_Exercise instructions_. The response should consist of every line below, unchanged.
──────── Material supplied
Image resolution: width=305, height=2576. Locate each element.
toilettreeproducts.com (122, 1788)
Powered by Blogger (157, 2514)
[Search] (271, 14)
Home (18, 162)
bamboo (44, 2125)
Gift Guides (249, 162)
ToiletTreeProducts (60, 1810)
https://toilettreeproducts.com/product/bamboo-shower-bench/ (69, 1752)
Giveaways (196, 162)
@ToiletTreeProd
────────────────
_Solution to this exercise_.
Image resolution: width=305, height=2576. Locate each element.
toilettreeproducts.com (122, 1788)
Powered by Blogger (157, 2514)
[Search] (271, 14)
Home (18, 162)
bamboo (44, 2125)
Gift Guides (249, 162)
ToiletTreeProducts (60, 1810)
https://toilettreeproducts.com/product/bamboo-shower-bench/ (69, 1752)
Giveaways (196, 162)
@ToiletTreeProd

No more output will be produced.